When DNA reads are mapped to a reference genome, a very important statistic for analysis is something called depth coverage (termed coverage depth on ActiveSite). Depth coverage refers to the number of DNA reads that map to the same location on the reference genome, and is analyzed in terms of every single base pair. For example – 5X depth coverage means that at a single base pair the code has been mapped by 5 DNA reads. Average depth coverage, or mean depth coverage, refers to the coverage that any base pair is expected to be covered based on the genome’s depth coverage. An average depth doverage of 10X means that the entire genome is mapped by enough DNA reads to cover each base pair with 10 DNA reads, but in reality some areas of the genome will not be mapped at all (0X coverage) and other areas could be mapped by many reads, as high as 100X coverage.
This is all due to how DNA is sampled and prepared for sequencing. When DNA is prepared for sequencing, it is isolated from cells in tissue – often hundreds and thousands of cells. This means there are hundreds and thousands of copies of the genome in a DNA sample. The DNA is fragmented for sequencing, and in the end when some of the sample is sequenced it is a random sample of a pool of DNA fragments. Some parts of the genome will be captured by more copies than others, this makes for an uneven distribution of mapped reads.

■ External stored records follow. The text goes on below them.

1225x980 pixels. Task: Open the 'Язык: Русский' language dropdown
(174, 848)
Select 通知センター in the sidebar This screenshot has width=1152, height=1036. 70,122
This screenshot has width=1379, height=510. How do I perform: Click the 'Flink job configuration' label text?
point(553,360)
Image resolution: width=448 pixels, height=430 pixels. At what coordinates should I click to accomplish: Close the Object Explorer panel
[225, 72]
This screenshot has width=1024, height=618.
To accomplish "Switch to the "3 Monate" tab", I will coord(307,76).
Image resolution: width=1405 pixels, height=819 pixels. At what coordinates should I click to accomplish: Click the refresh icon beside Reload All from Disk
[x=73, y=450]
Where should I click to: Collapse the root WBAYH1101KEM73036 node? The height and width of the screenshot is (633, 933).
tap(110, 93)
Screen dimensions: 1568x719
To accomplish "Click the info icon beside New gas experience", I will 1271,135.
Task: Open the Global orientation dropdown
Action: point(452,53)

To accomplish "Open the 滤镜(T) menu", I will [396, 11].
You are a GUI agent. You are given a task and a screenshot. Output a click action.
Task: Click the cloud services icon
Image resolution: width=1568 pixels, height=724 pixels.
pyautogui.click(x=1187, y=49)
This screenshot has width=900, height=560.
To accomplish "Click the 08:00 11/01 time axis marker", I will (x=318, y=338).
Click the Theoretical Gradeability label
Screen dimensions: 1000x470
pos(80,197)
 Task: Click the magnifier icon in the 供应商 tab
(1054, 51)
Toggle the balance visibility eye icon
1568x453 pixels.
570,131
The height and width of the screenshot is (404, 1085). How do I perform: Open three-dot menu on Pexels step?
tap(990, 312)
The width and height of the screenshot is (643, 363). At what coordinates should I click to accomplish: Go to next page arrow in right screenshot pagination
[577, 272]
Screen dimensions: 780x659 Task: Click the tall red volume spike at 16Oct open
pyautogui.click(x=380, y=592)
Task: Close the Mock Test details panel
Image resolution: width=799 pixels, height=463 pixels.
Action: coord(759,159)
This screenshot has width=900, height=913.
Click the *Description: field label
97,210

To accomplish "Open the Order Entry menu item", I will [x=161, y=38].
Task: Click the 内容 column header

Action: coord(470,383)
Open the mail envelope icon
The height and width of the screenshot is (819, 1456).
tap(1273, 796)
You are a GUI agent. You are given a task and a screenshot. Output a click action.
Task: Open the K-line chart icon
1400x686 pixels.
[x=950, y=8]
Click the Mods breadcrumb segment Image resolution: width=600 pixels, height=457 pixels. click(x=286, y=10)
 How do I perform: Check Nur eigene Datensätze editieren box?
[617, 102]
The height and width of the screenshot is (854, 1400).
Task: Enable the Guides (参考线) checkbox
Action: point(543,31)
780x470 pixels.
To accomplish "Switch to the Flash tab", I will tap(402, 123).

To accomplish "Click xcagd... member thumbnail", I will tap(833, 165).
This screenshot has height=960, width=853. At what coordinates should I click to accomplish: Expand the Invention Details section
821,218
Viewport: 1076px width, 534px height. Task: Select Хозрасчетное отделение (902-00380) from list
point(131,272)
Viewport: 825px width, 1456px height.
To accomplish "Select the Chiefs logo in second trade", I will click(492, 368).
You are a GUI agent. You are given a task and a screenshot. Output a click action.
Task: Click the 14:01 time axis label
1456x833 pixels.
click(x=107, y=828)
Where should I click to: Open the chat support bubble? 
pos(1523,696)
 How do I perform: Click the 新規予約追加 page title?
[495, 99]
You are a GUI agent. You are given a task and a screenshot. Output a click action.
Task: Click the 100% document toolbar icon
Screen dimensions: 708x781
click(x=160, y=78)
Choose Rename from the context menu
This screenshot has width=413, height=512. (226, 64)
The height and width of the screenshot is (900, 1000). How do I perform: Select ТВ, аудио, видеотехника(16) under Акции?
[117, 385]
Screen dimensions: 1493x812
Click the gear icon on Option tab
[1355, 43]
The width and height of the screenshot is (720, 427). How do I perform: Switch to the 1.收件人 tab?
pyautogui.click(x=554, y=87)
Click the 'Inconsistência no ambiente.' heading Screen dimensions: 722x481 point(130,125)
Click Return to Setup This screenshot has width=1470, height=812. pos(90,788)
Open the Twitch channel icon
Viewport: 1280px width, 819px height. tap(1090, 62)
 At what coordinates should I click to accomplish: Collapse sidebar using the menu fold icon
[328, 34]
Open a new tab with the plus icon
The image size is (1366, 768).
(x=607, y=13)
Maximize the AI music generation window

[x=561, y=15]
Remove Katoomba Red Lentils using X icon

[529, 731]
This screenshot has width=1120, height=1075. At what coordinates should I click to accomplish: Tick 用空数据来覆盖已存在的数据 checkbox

When analyzing heterozygous SNPs and other mutations in the genome, it is important that the mutation has a statistically significant depth coverage in order to be sure that the mutation seen in the DNA reads is genuine, and was not introduced by mistake during the sequencing process (errors are rare, but common enough to pose problems in research). This is why researchers typically reject any SNP that is found on fewer than 25% of the mapped reads. These SNPs are considered errors. A heterozygous SNP should be found on 50% of the mapped reads, but since coverage is not perfect, it is often more or less. To discover if a SNP is heterozygous in ActiveSite, or in your own aligned DNA data, the frequency range is generally accepted as 25-75%, while any SNP at higher than 75% is most likely a homozygous SNP.